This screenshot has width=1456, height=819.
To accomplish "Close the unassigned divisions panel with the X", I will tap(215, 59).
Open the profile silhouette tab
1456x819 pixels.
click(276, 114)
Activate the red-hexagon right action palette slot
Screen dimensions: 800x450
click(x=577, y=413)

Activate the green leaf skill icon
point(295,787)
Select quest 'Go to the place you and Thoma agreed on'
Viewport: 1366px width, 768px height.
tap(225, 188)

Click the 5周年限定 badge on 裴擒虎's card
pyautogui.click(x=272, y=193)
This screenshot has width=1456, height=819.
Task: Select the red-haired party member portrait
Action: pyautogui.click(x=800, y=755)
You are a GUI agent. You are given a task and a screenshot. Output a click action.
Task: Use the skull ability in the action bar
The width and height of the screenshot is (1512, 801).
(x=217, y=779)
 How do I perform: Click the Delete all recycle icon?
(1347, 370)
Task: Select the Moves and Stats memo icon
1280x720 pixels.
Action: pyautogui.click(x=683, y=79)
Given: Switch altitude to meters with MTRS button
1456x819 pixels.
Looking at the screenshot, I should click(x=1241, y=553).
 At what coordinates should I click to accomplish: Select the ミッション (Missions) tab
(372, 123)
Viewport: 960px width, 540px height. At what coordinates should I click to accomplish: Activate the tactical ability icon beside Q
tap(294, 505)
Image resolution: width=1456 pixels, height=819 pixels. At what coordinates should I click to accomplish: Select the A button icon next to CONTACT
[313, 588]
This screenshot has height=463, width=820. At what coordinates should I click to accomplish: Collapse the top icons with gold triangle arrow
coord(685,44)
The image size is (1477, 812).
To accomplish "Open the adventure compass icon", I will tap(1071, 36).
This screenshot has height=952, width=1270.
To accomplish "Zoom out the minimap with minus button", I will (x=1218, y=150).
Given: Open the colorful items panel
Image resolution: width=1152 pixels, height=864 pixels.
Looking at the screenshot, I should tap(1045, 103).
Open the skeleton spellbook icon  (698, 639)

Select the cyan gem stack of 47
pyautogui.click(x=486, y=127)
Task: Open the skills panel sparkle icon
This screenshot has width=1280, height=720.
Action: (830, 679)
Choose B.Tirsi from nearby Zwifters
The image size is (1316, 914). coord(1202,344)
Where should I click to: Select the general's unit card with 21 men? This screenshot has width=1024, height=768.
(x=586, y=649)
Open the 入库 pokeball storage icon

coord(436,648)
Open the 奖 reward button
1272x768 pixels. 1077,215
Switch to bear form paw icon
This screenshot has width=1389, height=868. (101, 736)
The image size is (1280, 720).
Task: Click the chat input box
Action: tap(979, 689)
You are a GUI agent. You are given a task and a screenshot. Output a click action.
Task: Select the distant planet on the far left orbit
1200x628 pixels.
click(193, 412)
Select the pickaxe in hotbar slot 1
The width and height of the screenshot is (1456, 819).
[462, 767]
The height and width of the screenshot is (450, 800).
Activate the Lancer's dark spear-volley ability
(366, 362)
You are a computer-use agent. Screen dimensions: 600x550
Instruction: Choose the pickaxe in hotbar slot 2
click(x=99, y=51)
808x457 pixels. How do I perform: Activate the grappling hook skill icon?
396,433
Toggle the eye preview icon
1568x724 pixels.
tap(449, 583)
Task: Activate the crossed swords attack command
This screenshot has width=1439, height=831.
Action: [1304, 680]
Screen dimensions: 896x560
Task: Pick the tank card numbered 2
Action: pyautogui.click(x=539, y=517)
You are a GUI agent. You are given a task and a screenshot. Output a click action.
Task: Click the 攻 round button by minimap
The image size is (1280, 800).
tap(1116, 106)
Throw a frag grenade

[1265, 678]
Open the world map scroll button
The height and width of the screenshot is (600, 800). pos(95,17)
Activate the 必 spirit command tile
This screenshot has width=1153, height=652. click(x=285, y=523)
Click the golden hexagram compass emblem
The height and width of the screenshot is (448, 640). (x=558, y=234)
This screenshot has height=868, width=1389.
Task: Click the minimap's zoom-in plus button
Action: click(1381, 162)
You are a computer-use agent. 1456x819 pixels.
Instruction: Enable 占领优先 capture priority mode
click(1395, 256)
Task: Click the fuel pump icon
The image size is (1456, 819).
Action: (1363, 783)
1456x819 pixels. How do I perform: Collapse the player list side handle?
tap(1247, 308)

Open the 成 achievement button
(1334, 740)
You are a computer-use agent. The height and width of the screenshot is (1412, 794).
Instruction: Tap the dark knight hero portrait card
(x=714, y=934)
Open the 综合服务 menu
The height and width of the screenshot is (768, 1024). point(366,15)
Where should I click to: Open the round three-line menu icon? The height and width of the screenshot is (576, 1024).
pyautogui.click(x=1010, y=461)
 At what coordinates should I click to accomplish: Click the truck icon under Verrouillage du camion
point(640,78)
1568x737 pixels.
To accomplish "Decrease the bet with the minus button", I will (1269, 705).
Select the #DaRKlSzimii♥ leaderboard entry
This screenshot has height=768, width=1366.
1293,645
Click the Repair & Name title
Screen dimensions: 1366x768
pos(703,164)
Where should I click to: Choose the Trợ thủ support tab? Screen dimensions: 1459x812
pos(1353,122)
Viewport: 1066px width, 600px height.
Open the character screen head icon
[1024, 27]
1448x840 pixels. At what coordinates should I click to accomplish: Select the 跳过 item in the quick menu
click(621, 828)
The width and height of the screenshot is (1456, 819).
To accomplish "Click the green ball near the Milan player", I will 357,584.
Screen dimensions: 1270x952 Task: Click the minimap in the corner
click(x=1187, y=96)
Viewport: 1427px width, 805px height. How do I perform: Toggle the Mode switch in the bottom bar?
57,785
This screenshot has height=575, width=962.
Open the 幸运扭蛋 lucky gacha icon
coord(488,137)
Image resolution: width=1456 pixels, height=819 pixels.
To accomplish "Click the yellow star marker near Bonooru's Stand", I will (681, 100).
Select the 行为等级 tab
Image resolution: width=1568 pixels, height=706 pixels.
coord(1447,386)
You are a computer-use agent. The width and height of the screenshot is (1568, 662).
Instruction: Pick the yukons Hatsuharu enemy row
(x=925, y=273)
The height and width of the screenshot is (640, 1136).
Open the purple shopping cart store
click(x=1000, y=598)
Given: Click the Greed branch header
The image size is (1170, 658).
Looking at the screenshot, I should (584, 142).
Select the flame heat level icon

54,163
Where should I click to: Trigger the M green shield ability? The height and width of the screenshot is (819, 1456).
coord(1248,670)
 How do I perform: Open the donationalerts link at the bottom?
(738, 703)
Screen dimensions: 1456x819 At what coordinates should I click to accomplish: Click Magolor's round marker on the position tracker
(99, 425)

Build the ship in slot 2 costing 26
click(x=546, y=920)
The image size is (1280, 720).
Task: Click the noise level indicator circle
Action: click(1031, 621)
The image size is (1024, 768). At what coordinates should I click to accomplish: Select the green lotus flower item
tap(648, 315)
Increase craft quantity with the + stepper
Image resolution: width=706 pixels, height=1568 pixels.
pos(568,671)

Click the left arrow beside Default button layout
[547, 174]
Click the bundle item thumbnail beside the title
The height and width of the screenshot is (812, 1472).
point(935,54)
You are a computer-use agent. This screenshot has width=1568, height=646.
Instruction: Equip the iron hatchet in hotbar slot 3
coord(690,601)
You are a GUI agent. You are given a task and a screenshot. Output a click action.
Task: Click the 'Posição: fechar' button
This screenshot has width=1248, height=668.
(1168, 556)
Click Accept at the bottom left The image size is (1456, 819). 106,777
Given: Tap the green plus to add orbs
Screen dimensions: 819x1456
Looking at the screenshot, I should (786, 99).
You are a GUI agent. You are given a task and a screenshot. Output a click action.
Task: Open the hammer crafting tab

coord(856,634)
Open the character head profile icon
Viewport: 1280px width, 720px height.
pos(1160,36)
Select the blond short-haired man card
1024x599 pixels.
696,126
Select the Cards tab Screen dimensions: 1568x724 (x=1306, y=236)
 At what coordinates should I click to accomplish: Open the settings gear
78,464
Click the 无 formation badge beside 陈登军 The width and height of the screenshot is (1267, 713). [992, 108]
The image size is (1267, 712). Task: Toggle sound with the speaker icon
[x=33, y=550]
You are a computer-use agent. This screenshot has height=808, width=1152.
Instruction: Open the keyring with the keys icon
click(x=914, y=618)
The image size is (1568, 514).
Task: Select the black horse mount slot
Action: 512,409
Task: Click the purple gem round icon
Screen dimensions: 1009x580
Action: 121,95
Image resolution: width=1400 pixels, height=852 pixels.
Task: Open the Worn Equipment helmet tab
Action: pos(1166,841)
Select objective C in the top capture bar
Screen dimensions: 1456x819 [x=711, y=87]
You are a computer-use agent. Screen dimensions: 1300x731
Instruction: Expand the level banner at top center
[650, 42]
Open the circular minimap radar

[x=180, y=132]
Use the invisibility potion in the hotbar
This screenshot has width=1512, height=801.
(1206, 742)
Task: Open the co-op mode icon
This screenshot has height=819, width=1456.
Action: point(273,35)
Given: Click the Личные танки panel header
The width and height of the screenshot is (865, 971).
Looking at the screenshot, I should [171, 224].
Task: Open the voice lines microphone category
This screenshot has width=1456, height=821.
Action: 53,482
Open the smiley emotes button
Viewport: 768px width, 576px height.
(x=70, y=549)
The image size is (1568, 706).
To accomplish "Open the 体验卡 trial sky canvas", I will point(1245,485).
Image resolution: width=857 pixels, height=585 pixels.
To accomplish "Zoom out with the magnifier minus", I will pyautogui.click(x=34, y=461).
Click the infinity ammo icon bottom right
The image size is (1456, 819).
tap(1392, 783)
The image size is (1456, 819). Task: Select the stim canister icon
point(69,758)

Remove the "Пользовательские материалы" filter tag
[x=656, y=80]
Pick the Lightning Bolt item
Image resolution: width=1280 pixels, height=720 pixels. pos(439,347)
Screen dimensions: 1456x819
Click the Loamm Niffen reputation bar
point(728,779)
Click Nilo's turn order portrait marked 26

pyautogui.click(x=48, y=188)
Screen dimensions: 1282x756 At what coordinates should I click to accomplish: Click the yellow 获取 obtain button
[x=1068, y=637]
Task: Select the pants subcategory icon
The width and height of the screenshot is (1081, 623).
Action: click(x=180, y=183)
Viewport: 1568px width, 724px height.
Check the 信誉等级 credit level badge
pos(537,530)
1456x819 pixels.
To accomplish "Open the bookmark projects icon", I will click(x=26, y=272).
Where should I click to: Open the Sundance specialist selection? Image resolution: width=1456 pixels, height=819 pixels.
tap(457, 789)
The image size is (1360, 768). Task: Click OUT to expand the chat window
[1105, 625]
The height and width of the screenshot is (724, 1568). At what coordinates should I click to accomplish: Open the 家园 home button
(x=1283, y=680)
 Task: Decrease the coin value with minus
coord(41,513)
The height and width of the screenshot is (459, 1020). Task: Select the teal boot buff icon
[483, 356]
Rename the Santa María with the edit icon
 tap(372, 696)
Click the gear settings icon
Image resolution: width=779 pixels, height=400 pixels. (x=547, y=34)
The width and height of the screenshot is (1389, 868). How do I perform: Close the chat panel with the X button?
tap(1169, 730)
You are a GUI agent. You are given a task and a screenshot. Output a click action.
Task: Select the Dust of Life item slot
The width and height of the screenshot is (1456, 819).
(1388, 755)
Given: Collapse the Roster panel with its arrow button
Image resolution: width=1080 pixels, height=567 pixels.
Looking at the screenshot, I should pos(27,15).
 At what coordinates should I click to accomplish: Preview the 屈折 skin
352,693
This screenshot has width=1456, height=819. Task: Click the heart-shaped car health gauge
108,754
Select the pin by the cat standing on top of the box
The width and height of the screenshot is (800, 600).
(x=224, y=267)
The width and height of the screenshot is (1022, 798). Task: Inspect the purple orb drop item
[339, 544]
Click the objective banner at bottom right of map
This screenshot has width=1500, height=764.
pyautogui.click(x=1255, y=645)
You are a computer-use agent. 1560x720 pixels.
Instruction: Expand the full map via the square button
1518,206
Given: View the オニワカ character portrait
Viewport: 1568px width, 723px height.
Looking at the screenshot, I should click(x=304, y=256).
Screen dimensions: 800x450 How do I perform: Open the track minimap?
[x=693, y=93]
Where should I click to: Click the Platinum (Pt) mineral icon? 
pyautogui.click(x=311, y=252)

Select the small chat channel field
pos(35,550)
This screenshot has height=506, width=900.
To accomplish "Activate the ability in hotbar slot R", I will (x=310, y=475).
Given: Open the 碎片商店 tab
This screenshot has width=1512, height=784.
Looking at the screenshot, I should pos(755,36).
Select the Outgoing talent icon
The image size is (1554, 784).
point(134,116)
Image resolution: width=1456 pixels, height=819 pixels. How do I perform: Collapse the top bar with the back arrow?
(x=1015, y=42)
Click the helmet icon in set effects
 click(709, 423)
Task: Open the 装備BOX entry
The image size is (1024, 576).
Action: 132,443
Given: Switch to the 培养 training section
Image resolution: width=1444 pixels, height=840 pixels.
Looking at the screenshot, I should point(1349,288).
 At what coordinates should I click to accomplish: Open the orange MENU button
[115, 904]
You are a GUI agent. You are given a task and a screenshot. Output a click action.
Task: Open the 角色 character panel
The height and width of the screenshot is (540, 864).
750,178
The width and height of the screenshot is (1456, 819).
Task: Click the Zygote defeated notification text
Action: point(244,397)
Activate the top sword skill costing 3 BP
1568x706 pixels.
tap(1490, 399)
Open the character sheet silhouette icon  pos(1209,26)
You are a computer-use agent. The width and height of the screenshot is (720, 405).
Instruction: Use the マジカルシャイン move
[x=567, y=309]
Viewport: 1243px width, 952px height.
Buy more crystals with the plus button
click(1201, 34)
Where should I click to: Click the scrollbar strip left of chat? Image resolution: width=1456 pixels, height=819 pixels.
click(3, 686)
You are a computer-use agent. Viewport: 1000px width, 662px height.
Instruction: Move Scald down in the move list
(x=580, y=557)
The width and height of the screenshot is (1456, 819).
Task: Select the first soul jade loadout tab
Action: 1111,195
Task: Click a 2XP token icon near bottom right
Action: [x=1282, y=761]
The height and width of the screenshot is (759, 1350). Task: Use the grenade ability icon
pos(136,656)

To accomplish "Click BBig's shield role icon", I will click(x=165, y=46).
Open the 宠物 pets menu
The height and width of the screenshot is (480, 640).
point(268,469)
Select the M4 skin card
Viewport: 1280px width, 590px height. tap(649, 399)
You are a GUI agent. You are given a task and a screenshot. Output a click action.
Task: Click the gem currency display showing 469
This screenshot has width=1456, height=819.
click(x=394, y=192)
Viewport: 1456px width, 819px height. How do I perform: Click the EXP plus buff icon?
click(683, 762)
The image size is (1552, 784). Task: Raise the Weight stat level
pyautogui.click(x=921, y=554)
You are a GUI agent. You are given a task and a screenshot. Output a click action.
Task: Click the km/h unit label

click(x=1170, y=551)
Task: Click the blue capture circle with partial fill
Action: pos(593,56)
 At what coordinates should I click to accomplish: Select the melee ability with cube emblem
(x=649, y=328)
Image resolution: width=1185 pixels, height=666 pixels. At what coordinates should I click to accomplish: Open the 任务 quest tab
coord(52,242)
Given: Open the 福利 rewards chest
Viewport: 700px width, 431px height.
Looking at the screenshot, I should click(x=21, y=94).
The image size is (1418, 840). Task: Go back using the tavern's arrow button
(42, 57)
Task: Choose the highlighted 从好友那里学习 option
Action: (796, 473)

+ + + + + + +

=== Task brief ===
Return the records word for word, from their first line through the line that contains "coord(685,44)", including both.

=== Task output ===
This screenshot has width=1456, height=819.
To accomplish "Close the unassigned divisions panel with the X", I will tap(215, 59).
Open the profile silhouette tab
1456x819 pixels.
click(276, 114)
Activate the red-hexagon right action palette slot
Screen dimensions: 800x450
click(x=577, y=413)

Activate the green leaf skill icon
point(295,787)
Select quest 'Go to the place you and Thoma agreed on'
Viewport: 1366px width, 768px height.
tap(225, 188)

Click the 5周年限定 badge on 裴擒虎's card
pyautogui.click(x=272, y=193)
This screenshot has width=1456, height=819.
Task: Select the red-haired party member portrait
Action: pyautogui.click(x=800, y=755)
You are a GUI agent. You are given a task and a screenshot. Output a click action.
Task: Use the skull ability in the action bar
The width and height of the screenshot is (1512, 801).
(x=217, y=779)
 How do I perform: Click the Delete all recycle icon?
(1347, 370)
Task: Select the Moves and Stats memo icon
1280x720 pixels.
Action: pyautogui.click(x=683, y=79)
Given: Switch altitude to meters with MTRS button
1456x819 pixels.
Looking at the screenshot, I should click(x=1241, y=553).
 At what coordinates should I click to accomplish: Select the ミッション (Missions) tab
(372, 123)
Viewport: 960px width, 540px height. At what coordinates should I click to accomplish: Activate the tactical ability icon beside Q
tap(294, 505)
Image resolution: width=1456 pixels, height=819 pixels. At what coordinates should I click to accomplish: Select the A button icon next to CONTACT
[313, 588]
This screenshot has height=463, width=820. At what coordinates should I click to accomplish: Collapse the top icons with gold triangle arrow
coord(685,44)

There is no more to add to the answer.